El dylanismo es una religión casi inabarcable que sale extraordinariamente cara, pero al menos aporta numerosos argumentos para creer en la salvación. El nuevo artefacto que los feligreses de Bob Dylan elevarán a la condición de objeto de deseo es una caja apoteósica de cuatro cedés con los dos conciertos íntegros que nutrieron originalmente el doble LP en vivo At Budokan, publicado a finales de 1978 solo en Japón y pocos meses después, ante la curiosidad y buena acogida, ya en todo el mundo. Frente a los escuetos 22 cortes que conocíamos del doble vinilo original, ahora disponemos de las 58 piezas que sonaron en el pabellón tokiota aquellas noches del 28 de febrero y el 1 de marzo de 1978. Y todo ello llega empaquetado con un despliegue irresistible para el devoto: un libreto apasionante de 56 páginas con abundantísimo material fotográfico y varios ensayos con los entresijos de aquellos eventos, y una caja de fetiches, recuerdos o memorabilia que incluye carteles de la gira, reproducciones de las entradas y demás papelería.
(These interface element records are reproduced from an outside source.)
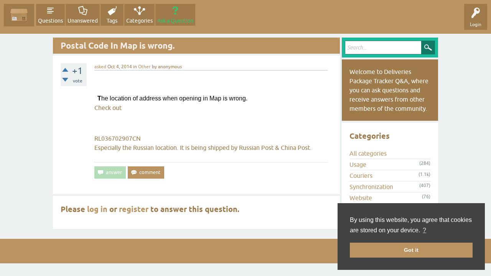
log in (97, 209)
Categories (139, 21)
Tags (112, 21)
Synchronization (371, 186)
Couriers (360, 175)
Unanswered (83, 21)
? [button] (424, 230)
La golosina es tentadora en grado extremo, aunque no apta para cualquier economía: quienes piensen en invocar a los Reyes de Oriente deben saber que la monárquica factura superará los 150 euros. Y luego conviene dirimir en qué medida es valioso el material que ahora se nos ofrece con un envoltorio tan diabólicamente apetecible. Su interés histórico no admite discusión. El artístico resulta mucho más opinable, teniendo en cuenta que las críticas de hace 45 años oscilaron entre el interés matizado y el zarpazo impiadoso. Pero influye que los fieles no estaban aún acostumbrados a esas reinvenciones que Zimmerman ha convertido en un santo y seña siempre curioso, a veces desconcertante y en más de una ocasión desesperante. La sensación que predomina tras una larga inmersión en aquellas noches del Budokan es que el tiempo les ha sentado a estas grabaciones mucho mejor de lo que sospechábamos.
At Budokan fue en su día Disco de Oro en Estados Unidos y un álbum muy divulgado en España (llegó al puesto 17 en las listas), teniendo en cuenta que la segunda mitad de los setenta coincidió con el despertar del país a la democracia y una serie de discos extraordinariamente populares entre el gran público (sí, Dylan era un artista mayoritario). Nadie dudaba ya de Desire como obra maestra, Street Legal se granjeó abundantes adeptos y Slow Train Coming llegaría a mediados de 1978 con el debate sobre la conversión al cristianismo y el reclamo de aquel juguetón Man Gave Name To All The Animals, que casi parecía el equivalente dylanita al Yellow Submarine en el repertorio de los Beatles.
Habrá, en suma, mucho aficionado que guarde un recuerdo sentimental profundo y entrañable de esta grabación en suelo japonés, testimonio de la primera gira de Dylan lejos de Estados Unidos desde 1966. Pero no nos engañemos: At Budokan fue objeto de polémica y hasta de befa, caricaturizado incluso como el equivalente en el historial del bardo a las estancias de Elvis en Las Vegas. “Es un documento defectuoso, pero fascinante de Dylan en la encrucijada”, dictaminó, ambivalente, la revista Rolling Stone. Incluso a día de hoy, el portal digital All Music avisa, en una reseña de dos estrellas sobre cinco: “¿A quién va destinado esto? Su interés es histórico, si acaso, y solo marginalmente”.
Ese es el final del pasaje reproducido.